Non dimentichiamo la soia nel piano colturale 2016, ma attenzione a scegliere bene il percorso agronomico

soia-2016

Grazie alle nuove regole del greening e al fatto che gli agricoltori giustamente stanno rivalutando la diversificazione e la rotazione colturale, la soia nel 2015 ha superato i 310 mila ettari di superficie coltivata, con un netto balzo in avanti rispetto al 2014. Ma poiché la superficie a nostro avviso ideale per l’Italia è attorno ai 450 mila ettari, c’è ancora un po’ di strada da fare, anche se i segnali positivi non mancano.

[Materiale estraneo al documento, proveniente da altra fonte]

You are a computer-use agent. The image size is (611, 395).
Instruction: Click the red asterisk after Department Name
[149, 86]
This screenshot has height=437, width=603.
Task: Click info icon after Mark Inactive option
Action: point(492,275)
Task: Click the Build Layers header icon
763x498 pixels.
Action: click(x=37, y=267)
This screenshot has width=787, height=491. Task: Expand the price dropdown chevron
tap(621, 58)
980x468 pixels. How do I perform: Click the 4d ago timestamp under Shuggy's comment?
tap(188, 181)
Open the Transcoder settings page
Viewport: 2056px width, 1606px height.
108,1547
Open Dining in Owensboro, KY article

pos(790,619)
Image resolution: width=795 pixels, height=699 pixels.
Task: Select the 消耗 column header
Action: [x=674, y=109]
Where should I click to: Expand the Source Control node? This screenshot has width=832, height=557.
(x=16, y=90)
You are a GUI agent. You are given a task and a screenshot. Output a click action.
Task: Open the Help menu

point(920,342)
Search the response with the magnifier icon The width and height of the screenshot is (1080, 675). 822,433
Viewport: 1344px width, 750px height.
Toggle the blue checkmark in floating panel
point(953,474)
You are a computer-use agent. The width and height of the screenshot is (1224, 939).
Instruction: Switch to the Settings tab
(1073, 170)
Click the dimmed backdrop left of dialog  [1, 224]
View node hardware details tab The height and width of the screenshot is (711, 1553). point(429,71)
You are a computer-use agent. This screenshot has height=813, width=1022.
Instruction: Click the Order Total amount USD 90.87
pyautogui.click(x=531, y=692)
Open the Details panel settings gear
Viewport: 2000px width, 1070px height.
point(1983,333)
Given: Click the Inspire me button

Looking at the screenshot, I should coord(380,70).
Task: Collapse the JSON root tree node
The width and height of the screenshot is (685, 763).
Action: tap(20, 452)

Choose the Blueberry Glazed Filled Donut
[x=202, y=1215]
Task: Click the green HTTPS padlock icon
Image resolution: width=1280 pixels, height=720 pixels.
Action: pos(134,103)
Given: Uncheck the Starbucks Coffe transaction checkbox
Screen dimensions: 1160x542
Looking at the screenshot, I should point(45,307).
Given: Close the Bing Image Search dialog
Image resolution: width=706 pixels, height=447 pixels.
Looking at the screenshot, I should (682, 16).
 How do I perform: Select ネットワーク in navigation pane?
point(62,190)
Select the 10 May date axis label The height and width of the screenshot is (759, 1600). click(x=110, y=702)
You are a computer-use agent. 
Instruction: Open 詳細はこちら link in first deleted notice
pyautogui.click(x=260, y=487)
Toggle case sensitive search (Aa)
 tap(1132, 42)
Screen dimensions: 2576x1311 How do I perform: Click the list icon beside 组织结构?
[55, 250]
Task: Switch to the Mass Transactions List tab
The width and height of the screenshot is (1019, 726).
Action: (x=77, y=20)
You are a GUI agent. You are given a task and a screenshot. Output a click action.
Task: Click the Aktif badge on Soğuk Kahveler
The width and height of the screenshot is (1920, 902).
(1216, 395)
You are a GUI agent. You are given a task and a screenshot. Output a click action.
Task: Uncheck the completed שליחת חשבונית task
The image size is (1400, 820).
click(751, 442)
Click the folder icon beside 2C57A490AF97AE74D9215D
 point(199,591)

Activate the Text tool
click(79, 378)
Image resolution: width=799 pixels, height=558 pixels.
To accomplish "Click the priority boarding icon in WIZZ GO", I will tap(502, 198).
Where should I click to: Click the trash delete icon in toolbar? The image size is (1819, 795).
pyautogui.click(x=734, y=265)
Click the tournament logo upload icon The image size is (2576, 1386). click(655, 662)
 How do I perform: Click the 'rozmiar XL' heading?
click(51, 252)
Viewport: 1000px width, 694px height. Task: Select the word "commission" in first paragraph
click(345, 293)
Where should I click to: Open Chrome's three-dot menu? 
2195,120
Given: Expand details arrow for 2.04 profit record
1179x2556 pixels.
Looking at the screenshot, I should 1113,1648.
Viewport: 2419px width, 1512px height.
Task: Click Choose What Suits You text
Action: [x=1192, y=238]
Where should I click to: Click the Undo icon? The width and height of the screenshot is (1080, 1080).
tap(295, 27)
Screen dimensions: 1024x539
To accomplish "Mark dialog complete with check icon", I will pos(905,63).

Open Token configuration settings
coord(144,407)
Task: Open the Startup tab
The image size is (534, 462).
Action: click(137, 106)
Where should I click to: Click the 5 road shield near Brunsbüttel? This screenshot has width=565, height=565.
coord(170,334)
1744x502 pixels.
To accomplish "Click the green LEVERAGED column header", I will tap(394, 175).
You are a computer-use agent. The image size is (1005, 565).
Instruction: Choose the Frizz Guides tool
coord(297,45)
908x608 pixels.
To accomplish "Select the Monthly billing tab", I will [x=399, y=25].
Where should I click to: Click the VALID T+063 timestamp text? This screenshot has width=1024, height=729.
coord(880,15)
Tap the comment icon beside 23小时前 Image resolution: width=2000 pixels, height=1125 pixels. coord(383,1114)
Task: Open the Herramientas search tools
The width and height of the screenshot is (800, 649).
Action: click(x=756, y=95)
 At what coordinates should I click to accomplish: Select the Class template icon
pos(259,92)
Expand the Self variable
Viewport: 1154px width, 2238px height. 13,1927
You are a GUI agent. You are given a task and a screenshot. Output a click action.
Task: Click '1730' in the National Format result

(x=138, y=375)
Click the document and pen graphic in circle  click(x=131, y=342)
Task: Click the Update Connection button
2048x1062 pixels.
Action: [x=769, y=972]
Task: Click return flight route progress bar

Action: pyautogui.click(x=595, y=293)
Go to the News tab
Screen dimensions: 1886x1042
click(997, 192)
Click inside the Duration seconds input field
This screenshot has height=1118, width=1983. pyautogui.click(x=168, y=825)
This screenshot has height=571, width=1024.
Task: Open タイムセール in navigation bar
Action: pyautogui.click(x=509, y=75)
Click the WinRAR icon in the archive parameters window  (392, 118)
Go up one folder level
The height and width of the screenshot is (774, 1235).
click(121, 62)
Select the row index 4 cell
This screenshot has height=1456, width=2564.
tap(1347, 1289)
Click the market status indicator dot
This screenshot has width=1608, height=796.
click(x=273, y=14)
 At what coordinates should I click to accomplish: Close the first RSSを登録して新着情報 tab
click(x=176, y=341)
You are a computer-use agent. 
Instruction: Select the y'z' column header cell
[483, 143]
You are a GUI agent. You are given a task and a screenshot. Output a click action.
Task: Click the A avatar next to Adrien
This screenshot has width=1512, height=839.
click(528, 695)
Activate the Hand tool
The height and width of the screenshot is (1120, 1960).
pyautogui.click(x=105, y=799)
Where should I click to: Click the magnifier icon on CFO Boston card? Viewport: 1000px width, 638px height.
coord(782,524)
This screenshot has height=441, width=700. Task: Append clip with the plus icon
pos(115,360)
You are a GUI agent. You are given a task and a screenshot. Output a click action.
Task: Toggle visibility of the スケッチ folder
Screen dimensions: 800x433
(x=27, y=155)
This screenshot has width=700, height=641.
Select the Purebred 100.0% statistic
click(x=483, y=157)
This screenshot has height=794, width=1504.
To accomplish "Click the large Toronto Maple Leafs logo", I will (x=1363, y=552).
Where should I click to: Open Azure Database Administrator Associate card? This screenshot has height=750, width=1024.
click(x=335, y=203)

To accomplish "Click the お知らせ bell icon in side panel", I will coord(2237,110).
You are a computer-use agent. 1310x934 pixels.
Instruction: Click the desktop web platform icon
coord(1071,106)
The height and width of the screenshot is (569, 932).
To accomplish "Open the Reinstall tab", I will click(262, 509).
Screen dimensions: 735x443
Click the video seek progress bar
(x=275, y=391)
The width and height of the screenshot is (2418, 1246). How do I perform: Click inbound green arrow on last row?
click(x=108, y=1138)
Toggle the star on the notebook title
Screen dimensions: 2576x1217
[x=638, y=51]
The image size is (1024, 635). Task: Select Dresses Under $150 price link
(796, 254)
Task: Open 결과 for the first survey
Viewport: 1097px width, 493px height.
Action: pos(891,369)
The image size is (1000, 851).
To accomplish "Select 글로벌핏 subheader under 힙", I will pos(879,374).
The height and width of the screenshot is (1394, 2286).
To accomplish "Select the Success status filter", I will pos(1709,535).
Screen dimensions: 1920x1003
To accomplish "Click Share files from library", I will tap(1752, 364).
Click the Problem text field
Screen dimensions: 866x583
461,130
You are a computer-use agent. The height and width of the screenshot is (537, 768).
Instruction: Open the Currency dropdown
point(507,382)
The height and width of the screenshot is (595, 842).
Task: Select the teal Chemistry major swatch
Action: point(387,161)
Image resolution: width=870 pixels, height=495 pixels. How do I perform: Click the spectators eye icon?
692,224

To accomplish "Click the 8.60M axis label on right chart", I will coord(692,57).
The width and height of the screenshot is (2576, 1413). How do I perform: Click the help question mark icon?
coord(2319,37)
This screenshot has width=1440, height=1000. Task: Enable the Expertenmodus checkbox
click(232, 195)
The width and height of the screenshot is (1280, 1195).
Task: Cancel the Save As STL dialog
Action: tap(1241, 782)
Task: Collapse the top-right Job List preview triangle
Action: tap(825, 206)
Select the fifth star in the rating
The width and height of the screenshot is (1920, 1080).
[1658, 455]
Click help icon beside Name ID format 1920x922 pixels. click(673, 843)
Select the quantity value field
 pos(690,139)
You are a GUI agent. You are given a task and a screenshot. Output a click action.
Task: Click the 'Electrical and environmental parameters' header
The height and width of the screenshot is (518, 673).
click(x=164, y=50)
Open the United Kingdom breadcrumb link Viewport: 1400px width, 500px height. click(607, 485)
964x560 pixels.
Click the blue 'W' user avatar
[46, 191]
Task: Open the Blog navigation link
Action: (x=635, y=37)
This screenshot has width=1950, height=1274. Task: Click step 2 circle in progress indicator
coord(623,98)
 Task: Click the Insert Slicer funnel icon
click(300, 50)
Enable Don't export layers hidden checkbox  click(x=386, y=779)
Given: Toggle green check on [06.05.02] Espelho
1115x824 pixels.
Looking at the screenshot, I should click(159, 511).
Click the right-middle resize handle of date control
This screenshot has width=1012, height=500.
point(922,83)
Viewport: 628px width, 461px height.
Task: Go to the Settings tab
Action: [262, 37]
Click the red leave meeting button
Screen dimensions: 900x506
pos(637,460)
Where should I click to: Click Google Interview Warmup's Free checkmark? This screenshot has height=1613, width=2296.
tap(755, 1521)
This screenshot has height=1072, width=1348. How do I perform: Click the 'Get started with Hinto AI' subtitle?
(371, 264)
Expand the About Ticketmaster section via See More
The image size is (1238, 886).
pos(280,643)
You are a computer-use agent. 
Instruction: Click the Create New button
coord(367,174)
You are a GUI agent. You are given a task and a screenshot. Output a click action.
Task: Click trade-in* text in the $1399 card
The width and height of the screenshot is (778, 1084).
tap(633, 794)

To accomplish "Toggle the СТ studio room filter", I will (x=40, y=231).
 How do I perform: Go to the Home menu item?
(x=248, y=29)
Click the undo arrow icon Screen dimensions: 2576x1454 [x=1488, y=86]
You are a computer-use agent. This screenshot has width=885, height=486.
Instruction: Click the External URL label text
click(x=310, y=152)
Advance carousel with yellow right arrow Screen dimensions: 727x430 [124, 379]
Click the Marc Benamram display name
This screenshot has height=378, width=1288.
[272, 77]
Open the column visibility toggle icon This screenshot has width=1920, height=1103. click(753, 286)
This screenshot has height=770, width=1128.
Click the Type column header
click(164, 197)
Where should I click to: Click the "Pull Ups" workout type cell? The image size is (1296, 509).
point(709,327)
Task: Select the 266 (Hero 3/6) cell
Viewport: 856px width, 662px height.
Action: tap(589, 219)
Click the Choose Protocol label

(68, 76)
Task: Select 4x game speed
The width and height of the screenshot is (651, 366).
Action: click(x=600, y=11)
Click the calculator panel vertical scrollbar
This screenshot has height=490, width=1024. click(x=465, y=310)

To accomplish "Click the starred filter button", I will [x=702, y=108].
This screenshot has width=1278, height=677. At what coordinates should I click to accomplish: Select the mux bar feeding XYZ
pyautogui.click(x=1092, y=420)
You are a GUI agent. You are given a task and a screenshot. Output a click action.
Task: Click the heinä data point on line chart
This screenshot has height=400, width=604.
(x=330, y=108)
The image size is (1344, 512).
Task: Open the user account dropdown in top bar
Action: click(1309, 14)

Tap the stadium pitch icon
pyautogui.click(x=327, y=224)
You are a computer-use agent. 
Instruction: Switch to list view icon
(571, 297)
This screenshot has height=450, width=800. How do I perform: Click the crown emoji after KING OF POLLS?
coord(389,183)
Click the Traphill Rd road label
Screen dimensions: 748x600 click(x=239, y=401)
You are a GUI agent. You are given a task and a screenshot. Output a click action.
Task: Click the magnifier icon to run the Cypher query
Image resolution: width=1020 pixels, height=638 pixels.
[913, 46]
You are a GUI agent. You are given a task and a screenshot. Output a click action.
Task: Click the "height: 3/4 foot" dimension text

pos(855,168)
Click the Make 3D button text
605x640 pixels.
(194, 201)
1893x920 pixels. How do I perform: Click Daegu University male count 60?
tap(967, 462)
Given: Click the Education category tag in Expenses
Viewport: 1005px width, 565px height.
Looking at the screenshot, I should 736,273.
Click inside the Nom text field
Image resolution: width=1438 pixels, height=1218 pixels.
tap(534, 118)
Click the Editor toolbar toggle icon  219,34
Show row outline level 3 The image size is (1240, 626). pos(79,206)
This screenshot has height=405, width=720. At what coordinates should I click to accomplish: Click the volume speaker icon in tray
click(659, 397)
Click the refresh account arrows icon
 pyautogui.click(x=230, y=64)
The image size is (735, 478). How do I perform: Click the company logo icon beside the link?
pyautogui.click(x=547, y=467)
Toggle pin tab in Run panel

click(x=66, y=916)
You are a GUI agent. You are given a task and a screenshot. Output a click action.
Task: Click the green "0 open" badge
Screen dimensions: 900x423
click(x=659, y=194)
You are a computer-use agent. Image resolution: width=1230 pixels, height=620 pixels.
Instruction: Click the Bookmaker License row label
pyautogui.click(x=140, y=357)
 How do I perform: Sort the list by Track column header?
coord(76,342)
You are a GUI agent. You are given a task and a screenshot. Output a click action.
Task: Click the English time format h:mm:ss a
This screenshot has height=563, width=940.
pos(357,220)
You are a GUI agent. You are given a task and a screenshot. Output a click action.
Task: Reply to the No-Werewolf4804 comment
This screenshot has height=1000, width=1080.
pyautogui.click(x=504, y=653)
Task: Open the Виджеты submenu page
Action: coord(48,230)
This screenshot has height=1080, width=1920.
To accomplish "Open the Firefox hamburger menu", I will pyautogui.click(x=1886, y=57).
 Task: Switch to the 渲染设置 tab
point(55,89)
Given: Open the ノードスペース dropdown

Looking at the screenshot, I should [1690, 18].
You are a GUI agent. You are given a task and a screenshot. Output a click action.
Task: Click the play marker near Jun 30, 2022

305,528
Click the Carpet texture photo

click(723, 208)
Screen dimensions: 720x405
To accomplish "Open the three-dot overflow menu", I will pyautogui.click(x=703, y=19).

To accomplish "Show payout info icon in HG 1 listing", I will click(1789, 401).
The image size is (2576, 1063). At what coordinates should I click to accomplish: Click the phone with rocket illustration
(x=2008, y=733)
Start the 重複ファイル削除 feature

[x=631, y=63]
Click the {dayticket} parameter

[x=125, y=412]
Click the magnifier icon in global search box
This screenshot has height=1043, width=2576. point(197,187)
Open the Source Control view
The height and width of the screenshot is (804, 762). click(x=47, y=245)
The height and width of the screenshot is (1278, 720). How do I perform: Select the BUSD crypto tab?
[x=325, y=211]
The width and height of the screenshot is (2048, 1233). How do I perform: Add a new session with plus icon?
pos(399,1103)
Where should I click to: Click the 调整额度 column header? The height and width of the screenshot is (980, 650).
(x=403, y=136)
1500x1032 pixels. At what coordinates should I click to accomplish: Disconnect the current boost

Non fatevi scoraggiare dalle basse rese del 2015

Una raccomandazione prima di tutte le altre: cari agricoltori, non fatevi scoraggiare dalle rese non eccelse della soia 2015, perché non dobbiamo dimenticare che c’è stata un’estate eccezionale e tutti i seminativi estivi hanno sofferto.

Inoltre, una volta reintrodotta una coltura in azienda, non la si può giudicare prima di 3-4 anni di messa in campo continuativamente. Lavorando a cielo aperto, le variabili sono troppe per poter dare un giudizio economico positivo o negativo dopo un solo anno di coltivazione.

La soia è una coltura che produce e può dare reddito, ma occorre seguire un percorso agronomico corretto, altrimenti si lasciano in campo parecchi quintali.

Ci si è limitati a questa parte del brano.